P3 Health Partners Inc. (NASDAQ:PIII) shares fell more than 6% in after-hours trading on Thursday after the company issued guidance that pointed to an uncertain path to profitability, even though its fourth-quarter revenue came in line with expectations.
The physician-led population health management group reported fourth-quarter revenue of $384.8 million, representing a 4% increase from $370.7 million in the same period a year earlier.
However, the company posted a net loss per share of -$23.02, compared with -$18.02 in the prior-year quarter. Its medical margin also turned negative, recording a loss of $28.7 million, or -$83 per member per month, compared with a positive $7.3 million, or $19 per member per month, in the fourth quarter of 2024.
Adjusted EBITDA loss widened to $76.1 million, up from $67.6 million during the same period last year.
Looking ahead to fiscal 2026, P3 projected revenue in the range of $1.50 billion to $1.70 billion. The midpoint of $1.60 billion came in slightly below analysts’ consensus estimate of $1.65 billion.
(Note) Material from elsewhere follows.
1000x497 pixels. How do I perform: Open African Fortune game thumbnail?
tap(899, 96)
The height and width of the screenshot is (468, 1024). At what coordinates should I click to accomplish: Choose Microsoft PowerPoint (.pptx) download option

The company forecast adjusted EBITDA between a loss of $20 million and a profit of $40 million, with a midpoint of $10 million. That outlook reflects an expected year-over-year improvement of roughly $170 million. Medical margin is anticipated to reach between $160 million and $200 million.
“2025 was a year of meaningful progress in repositioning the business. We strengthened our contract economics, improved provider alignment, and built a more disciplined operating foundation,” said Aric Coffman, CEO of P3.
For the full year 2025, P3 reported revenue of $1.46 billion, compared with $1.50 billion in 2024. At-risk membership declined about 8% year over year to 116,000 members, a drop the company attributed to deliberate network realignment. The company recorded a net loss of $323.1 million for the year, compared with $310.4 million in the previous year.